Locked History Actions

SAWA

Grammatical Lexicon of Warsaw Urban Proper Names

The Grammatical Lexicon of Warsaw Urban Proper Names (SAWASłownik elektroniczny nAzewnictwa WArszawy) is an electronic lexicon containing about 9,000 proper names of places related to the Warsaw transportation system, i.e. names of streets, squares, monuments, buildings, bus, tram and subway stops, etc., as well as names of persons to whom some objects (notably streets) are dedicated. Stylistically marked names (e.g. Czterech Śpiących), as well as previous names (notably those used before 1989) are also included. Their morphosyntax is described by over 450 graph-based inflection paradigms, which allow an automatic generation of about 300,000 inflectional and syntactic variants. It has been developed within a French-Polish Polonium project and within a nationally funded Polish project.

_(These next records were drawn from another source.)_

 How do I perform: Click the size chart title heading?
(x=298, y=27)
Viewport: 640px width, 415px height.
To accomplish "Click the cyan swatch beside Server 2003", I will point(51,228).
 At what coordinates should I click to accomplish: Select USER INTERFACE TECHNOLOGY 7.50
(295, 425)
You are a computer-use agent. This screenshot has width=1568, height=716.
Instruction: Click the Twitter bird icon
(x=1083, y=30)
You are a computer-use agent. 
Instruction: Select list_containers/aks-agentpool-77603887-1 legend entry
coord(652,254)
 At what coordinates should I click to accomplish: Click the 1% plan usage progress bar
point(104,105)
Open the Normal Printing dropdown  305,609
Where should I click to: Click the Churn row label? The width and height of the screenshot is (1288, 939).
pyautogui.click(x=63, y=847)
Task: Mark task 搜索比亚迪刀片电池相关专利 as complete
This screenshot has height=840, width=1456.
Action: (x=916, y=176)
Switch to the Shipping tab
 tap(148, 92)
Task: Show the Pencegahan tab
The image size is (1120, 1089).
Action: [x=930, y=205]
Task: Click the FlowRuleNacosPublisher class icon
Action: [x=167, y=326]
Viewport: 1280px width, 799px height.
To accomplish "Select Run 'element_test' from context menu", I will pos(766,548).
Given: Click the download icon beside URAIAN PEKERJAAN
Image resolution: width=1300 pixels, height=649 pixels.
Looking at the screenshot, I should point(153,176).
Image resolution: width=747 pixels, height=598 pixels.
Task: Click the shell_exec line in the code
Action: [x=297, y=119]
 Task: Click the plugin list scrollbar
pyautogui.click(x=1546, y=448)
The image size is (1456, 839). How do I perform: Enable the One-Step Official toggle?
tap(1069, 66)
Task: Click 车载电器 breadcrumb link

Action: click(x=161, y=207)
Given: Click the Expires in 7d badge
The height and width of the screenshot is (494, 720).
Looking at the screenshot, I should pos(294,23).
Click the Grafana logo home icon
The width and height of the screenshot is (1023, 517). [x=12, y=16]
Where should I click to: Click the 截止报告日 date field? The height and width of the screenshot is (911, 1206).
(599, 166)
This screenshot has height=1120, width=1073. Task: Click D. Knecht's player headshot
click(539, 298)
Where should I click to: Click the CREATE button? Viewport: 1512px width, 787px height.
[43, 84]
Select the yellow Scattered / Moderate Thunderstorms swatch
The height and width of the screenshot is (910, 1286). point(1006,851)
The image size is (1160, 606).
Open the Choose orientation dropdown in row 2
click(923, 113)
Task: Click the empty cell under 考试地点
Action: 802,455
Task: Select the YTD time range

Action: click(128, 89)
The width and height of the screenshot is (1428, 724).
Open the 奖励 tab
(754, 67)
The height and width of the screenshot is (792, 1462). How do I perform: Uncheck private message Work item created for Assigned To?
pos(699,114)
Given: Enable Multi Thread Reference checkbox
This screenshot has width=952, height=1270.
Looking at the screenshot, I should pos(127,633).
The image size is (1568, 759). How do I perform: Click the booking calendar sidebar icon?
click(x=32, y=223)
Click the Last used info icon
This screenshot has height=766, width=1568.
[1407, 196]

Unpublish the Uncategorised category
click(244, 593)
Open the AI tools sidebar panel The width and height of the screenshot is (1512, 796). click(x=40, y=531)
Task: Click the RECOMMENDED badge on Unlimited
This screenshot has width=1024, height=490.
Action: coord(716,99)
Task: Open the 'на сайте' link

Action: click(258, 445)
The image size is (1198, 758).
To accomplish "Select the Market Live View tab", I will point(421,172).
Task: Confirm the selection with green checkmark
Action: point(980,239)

Some aspects of its construction, contents and use have been described in:

The lexicon contains names of objects with the following distribution:

  • 4837 communication ways: streets (e.g. ulica Generała Kazimierza Pułaskiego), squares (e.g. Plac Komuny Paryskiej), and bridges (e.g. most Śląsko-Dąbrowski),

  • 1933 communication points: bus, tram, subway and city train stops (e.g. przystanek Aleja Zjednoczenia, stacja Warszawa-ZOO), railway stations (e.g. Warszawa Wschodnia), and airports (e.g. Port Lotniczy imienia Fryderyka Chopina w Warszawie),

  • 435 buildings (e.g. Hala Marymoncka, kościół Świętego Jakuba Apostoła, Muzeum Historii Żydów Polskich, teatr „Kwadrat”, Akademia Medyczna)

  • 385 districts and areas (e.g. Sady Żoliborskie, Stegny, park imienia Romualda Traugutta, Cmentarz Ewangelicko-Augsburski),

  • 115 monuments (e.g. Grób Nieznanego Żołnierza),

  • 34 hydronyms (e.g. Kanał Żerański),

  • 1195 persons to whom some urban objects (notably streets) are dedicated (e.g. Kazimierz Pułaski).

Authors

  • Małgorzata Marciniak – project management,

  • Celina Heliasz <celina DOT heliasz AT SPAMFREE uw DOT edu DOT pl> – lexicography,

  • Joanna Rabiega-Wiśniewska – lexicography,
  • Piotr Sikora -- programming,
  • Marcin Woliński – morphology of single words,

  • Agata Savary – automatic inflection and validation.

Tools

The lexicon has been created within Toposław, a tool for developping and managing inflectional dictionaries of multi-word units. Toposław integrates:

  • Morfeusz SGJP – a morphological analyser and generator of Polish,

  • Multiflex – a morpho-syntactic generator of multi-word units,

  • a graph editor stemming from Unitex.

License

The data are available under the CC BY-SA license.

Available resources

  • The binary source file in Toposław format,

  • Multiflex-compatible archive containing:

    • a list of morphologically annotated lexemes,
    • a list of corresponding inflected forms and variants,
    • inflection graphs compatible with the Unitex graph editor,

    • a list of known problems.

Future work

Defining an LMF format for the lexicon.